América Latina

Artigo | Guerra na Venezuela, por Marcelo Zero

É preciso considerar que os EUA já estão em guerra com a Venezuela. Uma guerra híbrida, não-convencional, mas uma guerra

Brasil de Fato | São Paulo (SP) |
"Para assegurar seus interesses, o governo dos EUA não se importa em destruir países e matar milhões de pessoas"
"Para assegurar seus interesses, o governo dos EUA não se importa em destruir países e matar milhões de pessoas" - Juan Barreto / AFP

A grande pergunta que todos se fazem no momento é se haverá ou não uma guerra na Venezuela.

Bom, em primeiro lugar, é preciso considerar que os EUA já estão em guerra com a Venezuela. Uma guerra híbrida, não-convencional, mas uma guerra.

**QUESTÕES DE ESTUDO:**
(a) Reproduza o trecho do artigo sobre a guerra na Venezuela entre "América Latina" e "mas uma guerra.", inclusive.
(b) Dê sequência ao artigo sobre a guerra na Venezuela a partir do ponto em que ele termina.

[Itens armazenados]
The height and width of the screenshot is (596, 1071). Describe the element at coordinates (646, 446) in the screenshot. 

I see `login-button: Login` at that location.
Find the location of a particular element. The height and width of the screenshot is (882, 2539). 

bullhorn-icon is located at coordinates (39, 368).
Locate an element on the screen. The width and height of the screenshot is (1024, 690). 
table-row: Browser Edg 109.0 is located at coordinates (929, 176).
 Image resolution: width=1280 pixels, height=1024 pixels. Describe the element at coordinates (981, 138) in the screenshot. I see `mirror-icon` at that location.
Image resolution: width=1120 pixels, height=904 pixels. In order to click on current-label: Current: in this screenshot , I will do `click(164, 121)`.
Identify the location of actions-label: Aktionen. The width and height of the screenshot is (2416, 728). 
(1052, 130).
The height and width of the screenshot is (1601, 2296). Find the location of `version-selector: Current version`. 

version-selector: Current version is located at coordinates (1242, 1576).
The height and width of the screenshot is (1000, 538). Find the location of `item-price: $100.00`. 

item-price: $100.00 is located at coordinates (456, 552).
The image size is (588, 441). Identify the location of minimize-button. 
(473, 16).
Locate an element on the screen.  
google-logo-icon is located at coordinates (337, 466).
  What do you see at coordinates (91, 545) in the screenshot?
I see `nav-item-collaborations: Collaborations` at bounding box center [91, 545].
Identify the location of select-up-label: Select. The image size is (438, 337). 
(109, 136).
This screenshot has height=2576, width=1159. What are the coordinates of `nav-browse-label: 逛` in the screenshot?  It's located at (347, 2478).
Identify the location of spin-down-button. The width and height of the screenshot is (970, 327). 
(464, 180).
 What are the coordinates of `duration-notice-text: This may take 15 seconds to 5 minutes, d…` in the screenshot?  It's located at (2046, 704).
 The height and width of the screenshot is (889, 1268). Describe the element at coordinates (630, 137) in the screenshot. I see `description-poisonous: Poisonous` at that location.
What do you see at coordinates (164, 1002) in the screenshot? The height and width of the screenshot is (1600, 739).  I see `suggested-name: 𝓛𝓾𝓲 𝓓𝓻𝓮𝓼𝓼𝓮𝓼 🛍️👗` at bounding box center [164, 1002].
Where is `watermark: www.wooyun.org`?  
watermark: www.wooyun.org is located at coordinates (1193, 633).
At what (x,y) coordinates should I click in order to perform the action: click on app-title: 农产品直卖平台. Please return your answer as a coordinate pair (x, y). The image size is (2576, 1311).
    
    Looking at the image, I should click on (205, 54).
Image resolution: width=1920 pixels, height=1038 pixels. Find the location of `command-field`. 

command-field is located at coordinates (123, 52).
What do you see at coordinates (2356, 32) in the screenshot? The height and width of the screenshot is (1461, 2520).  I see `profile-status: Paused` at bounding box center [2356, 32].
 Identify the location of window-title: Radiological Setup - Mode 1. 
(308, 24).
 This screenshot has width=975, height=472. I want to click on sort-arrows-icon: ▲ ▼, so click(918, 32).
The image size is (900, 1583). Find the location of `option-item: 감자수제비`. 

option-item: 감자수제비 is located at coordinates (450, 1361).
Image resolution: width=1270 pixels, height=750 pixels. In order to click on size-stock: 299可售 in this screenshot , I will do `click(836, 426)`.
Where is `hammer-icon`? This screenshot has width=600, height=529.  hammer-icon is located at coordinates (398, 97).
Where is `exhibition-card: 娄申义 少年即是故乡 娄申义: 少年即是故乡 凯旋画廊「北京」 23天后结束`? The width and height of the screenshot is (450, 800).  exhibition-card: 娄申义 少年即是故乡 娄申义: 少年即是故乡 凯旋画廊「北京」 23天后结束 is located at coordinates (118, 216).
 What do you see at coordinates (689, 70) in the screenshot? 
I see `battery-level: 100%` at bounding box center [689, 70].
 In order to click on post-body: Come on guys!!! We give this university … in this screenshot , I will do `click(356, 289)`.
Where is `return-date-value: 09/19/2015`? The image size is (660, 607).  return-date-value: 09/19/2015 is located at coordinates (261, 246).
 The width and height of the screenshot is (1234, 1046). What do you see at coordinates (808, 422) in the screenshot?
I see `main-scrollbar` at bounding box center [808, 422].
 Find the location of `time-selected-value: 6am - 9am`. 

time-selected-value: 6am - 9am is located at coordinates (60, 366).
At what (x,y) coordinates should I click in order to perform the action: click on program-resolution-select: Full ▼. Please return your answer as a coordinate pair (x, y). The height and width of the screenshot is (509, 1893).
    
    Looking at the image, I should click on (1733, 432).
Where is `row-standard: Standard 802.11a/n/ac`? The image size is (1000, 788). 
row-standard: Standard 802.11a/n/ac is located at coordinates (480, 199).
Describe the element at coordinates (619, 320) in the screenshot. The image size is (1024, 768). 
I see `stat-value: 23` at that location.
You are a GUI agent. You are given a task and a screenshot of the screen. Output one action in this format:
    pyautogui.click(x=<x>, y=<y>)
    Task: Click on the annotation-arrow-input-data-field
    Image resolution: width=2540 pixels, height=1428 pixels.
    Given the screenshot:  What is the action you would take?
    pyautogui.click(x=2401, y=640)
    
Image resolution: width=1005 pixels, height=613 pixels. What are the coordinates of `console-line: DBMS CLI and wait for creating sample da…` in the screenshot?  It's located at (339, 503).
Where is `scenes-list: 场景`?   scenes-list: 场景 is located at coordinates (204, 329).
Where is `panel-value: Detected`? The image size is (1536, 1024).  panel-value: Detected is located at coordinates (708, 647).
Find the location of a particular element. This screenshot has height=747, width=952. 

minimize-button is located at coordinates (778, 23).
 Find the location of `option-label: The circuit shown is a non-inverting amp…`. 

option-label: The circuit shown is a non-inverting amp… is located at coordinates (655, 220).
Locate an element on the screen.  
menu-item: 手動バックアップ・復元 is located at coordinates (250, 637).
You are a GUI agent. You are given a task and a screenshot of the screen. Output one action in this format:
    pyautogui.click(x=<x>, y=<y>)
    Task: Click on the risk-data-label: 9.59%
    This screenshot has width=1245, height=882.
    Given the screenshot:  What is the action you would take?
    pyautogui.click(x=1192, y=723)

**RESPOSTAS NUMERADAS:**
(a)
América Latina

Artigo | Guerra na Venezuela, por Marcelo Zero

É preciso considerar que os EUA já estão em guerra com a Venezuela. Uma guerra híbrida, não-convencional, mas uma guerra

Brasil de Fato | São Paulo (SP) |
"Para assegurar seus interesses, o governo dos EUA não se importa em destruir países e matar milhões de pessoas"
"Para assegurar seus interesses, o governo dos EUA não se importa em destruir países e matar milhões de pessoas" - Juan Barreto / AFP

A grande pergunta que todos se fazem no momento é se haverá ou não uma guerra na Venezuela.

Bom, em primeiro lugar, é preciso considerar que os EUA já estão em guerra com a Venezuela. Uma guerra híbrida, não-convencional, mas uma guerra.

(b)
Os EUA estão fazendo de tudo na Venezuela. Além do embargo comercial e financeiro, que já ocasionou a morte de pelo menos 40 mil pessoas, confiscaram ouro e outros ativos da Venezuela no exterior, promoveram atos de sabotagem que levaram a apagões, instituíram um títere ridículo (Guaidó) para tentar derrubar Maduro mediante um golpe, articularam o isolamento diplomático e político do nosso vizinho, fazem pressão para que os militares abandonem o governo constitucional, promovem uma grande campanha de desinformação sobre a Venezuela para criminalizar Maduro e o regime bolivariano, etc. etc.

A questão não é, portanto, se os EUA entrarão em guerra com a Venezuela, mas se a atual guerra híbrida escalará para uma guerra militar estrito senso.

Para tentar responder a essa pergunta, temos de levar em consideração dois grandes fatores.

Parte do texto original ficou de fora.